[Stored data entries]
•••

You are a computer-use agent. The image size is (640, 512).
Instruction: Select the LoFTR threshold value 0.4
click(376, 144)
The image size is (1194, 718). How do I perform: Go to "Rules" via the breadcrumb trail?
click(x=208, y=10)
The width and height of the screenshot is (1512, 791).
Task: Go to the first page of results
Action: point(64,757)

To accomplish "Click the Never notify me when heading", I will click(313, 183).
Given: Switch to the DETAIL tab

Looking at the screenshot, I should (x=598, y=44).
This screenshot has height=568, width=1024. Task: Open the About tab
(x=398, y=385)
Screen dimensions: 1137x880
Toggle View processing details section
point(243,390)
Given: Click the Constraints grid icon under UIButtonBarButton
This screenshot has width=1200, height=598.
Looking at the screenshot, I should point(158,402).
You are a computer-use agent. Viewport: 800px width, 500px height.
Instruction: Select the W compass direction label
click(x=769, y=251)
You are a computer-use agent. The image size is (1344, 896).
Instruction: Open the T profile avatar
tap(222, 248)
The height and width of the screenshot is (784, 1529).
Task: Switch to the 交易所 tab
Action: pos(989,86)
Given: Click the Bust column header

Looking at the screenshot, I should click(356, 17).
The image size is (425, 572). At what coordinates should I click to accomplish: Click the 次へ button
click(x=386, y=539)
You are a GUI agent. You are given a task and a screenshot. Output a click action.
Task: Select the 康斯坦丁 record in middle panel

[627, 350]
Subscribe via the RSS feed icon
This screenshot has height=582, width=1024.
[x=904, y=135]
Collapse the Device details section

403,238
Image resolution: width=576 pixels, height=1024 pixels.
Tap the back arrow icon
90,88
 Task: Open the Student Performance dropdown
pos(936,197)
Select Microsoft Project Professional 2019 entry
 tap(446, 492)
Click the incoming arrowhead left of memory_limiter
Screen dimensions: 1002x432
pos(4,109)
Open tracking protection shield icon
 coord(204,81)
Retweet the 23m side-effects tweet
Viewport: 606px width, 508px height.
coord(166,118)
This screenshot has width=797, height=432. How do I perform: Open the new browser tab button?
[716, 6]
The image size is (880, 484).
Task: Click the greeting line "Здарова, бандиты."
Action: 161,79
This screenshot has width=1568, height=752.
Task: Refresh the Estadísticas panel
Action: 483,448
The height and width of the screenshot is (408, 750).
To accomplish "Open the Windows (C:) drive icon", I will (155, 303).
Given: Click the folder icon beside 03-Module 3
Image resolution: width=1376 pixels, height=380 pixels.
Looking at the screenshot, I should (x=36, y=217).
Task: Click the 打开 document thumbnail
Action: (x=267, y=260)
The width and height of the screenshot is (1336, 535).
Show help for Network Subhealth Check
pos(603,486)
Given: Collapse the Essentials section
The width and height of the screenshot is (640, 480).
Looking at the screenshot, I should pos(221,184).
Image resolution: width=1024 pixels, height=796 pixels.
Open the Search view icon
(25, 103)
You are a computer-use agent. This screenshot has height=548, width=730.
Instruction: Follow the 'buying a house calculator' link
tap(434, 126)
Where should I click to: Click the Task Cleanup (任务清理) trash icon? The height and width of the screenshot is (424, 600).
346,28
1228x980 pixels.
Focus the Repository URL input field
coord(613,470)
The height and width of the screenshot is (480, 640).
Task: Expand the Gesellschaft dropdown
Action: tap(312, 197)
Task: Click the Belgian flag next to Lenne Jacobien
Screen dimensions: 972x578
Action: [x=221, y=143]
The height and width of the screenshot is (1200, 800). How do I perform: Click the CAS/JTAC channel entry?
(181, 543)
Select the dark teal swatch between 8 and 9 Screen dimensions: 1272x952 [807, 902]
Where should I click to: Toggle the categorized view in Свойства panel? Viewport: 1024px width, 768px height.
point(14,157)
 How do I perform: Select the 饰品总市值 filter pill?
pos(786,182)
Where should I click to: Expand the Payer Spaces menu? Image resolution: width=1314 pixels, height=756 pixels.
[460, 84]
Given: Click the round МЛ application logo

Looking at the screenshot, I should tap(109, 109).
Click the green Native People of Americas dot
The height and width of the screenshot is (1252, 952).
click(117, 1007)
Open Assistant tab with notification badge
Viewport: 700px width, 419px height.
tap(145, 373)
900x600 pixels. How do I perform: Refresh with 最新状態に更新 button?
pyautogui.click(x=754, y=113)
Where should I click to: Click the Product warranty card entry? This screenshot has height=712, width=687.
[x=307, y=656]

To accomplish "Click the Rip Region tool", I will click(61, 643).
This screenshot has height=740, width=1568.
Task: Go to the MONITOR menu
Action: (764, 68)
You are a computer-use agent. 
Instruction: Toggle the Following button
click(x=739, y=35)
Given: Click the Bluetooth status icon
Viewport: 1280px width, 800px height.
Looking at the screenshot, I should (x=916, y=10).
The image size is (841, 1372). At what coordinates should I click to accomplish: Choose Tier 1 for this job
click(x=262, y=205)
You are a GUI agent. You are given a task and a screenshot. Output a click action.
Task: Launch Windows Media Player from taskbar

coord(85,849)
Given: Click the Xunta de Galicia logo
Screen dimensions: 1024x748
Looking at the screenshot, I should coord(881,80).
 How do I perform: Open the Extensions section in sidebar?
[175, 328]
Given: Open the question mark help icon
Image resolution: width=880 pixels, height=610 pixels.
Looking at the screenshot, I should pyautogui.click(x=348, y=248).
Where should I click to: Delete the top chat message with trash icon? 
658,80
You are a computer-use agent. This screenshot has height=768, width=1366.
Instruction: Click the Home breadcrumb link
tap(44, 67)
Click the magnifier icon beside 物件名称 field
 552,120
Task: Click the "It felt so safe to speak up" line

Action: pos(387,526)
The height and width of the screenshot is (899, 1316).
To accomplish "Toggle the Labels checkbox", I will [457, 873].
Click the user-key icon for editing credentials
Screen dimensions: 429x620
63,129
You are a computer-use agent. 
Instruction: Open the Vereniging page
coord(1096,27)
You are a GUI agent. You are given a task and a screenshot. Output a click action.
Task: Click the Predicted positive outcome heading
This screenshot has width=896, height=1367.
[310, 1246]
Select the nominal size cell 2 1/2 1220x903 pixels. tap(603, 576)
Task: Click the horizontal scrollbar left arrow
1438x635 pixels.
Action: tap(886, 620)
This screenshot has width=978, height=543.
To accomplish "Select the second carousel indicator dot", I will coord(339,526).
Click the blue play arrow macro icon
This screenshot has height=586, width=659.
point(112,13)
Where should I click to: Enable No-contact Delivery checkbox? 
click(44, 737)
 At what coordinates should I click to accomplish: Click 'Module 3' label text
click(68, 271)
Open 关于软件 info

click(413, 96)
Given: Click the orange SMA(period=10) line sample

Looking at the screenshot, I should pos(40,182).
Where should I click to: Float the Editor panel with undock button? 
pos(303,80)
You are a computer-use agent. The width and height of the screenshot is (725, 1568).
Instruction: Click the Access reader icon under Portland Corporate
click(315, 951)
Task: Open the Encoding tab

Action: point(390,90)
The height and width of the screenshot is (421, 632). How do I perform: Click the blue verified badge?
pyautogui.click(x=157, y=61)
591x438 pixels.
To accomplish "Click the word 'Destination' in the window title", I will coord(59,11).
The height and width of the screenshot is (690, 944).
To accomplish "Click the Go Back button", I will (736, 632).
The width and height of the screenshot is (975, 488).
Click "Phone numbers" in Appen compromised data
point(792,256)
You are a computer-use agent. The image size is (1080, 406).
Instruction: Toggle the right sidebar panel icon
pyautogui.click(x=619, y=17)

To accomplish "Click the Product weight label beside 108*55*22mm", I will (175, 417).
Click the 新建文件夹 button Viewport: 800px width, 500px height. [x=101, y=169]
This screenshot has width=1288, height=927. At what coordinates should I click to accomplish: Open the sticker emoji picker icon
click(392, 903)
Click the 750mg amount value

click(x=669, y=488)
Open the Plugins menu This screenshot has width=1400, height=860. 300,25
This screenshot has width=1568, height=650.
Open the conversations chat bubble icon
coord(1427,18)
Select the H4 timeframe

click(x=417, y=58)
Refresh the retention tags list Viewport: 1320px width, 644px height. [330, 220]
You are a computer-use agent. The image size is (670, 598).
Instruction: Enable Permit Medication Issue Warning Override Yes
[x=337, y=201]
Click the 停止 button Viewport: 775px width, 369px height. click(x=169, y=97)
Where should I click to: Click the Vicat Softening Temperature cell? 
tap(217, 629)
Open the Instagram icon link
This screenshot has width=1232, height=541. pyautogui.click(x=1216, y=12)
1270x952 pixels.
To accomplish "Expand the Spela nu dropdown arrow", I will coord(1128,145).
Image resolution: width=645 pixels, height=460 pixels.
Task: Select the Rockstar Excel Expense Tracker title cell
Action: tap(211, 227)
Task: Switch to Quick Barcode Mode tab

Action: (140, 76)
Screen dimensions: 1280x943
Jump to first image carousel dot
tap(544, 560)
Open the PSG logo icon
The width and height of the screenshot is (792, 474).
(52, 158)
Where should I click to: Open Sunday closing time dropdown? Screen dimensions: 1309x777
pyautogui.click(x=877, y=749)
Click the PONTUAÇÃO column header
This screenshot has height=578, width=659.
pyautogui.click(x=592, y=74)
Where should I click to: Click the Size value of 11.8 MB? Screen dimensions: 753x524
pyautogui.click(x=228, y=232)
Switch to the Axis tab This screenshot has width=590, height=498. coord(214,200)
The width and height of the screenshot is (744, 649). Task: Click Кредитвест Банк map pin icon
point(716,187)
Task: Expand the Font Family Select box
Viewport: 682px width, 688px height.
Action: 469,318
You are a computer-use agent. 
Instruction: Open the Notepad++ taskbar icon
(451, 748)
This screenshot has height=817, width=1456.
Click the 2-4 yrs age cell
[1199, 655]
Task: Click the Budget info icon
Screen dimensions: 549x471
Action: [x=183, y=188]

•••

* What this task involves *
Output must be limited to the lines beginning with the one that contains "Task: Switch to Quick Barcode Mode tab" and ending with the last line of the entries, reproduced exactly.

* Output for this task *
Task: Switch to Quick Barcode Mode tab

Action: (140, 76)
Screen dimensions: 1280x943
Jump to first image carousel dot
tap(544, 560)
Open the PSG logo icon
The width and height of the screenshot is (792, 474).
(52, 158)
Where should I click to: Open Sunday closing time dropdown? Screen dimensions: 1309x777
pyautogui.click(x=877, y=749)
Click the PONTUAÇÃO column header
This screenshot has height=578, width=659.
pyautogui.click(x=592, y=74)
Where should I click to: Click the Size value of 11.8 MB? Screen dimensions: 753x524
pyautogui.click(x=228, y=232)
Switch to the Axis tab This screenshot has width=590, height=498. coord(214,200)
The width and height of the screenshot is (744, 649). Task: Click Кредитвест Банк map pin icon
point(716,187)
Task: Expand the Font Family Select box
Viewport: 682px width, 688px height.
Action: 469,318
You are a computer-use agent. 
Instruction: Open the Notepad++ taskbar icon
(451, 748)
This screenshot has height=817, width=1456.
Click the 2-4 yrs age cell
[1199, 655]
Task: Click the Budget info icon
Screen dimensions: 549x471
Action: [x=183, y=188]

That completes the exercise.